*Brief:* Each line from the one containing "Image resolution: width=516" to the end of the entries below is to be set down exactly; the pictures are not.

*Information supplied:*
-.-.-

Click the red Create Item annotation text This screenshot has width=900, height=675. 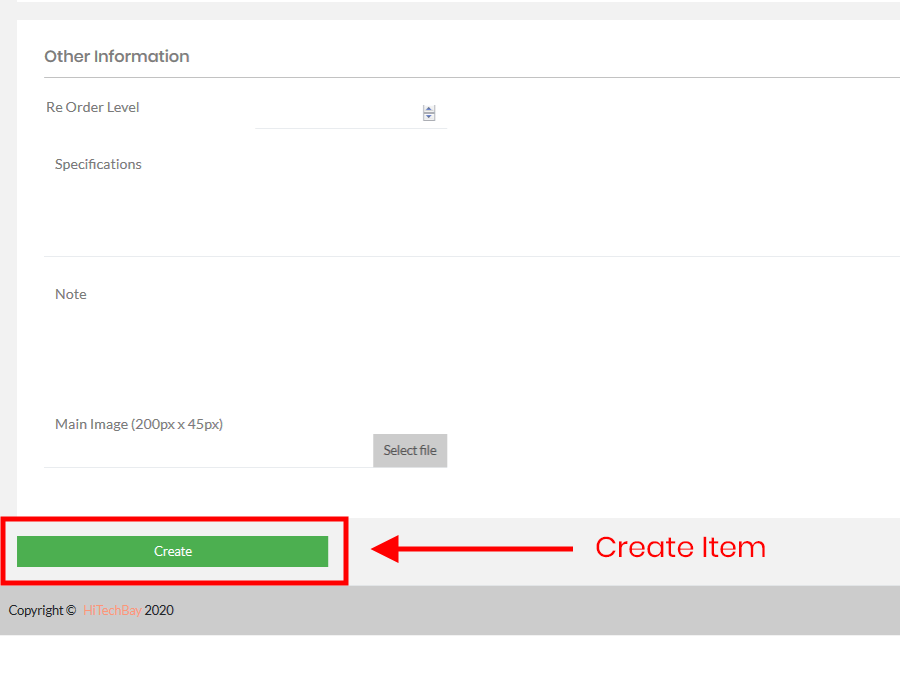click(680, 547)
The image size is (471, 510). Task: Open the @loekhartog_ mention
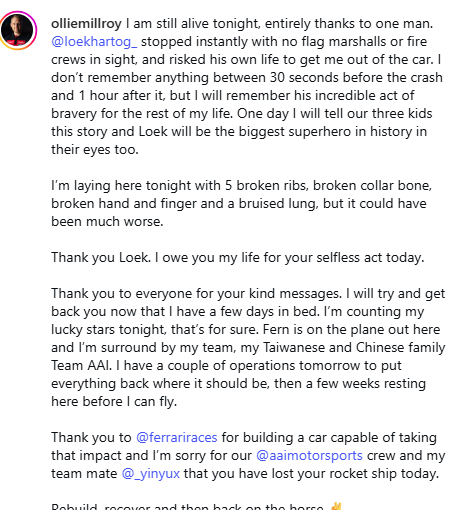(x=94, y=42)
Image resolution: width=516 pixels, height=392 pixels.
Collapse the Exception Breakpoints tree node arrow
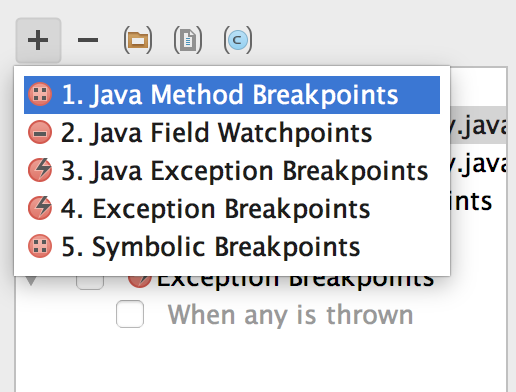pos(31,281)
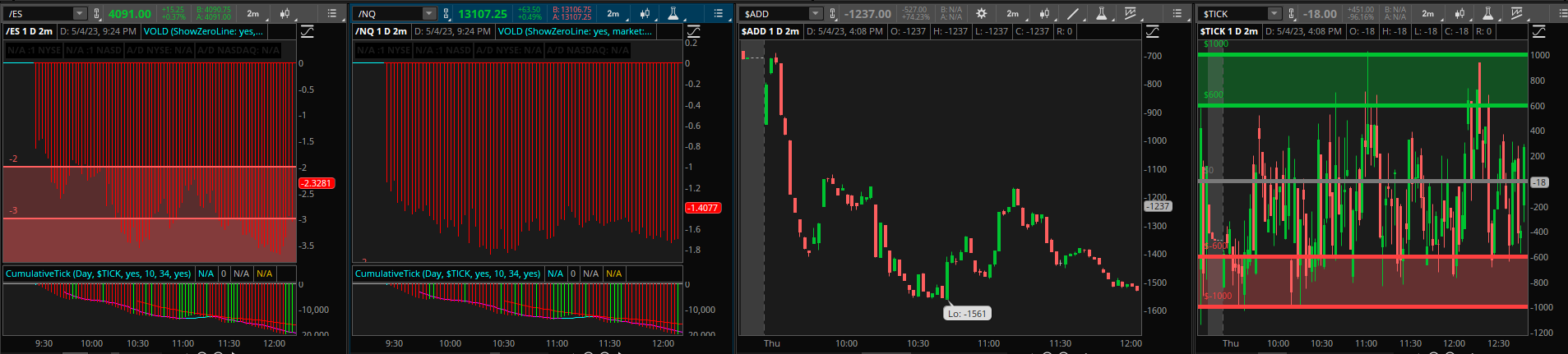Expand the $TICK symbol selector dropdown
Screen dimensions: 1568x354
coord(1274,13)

-.-.-

*Response box:*
Image resolution: width=516 pixels, height=392 pixels.
Collapse the Exception Breakpoints tree node arrow
pos(31,281)
Expand the $TICK symbol selector dropdown
Screen dimensions: 1568x354
coord(1274,13)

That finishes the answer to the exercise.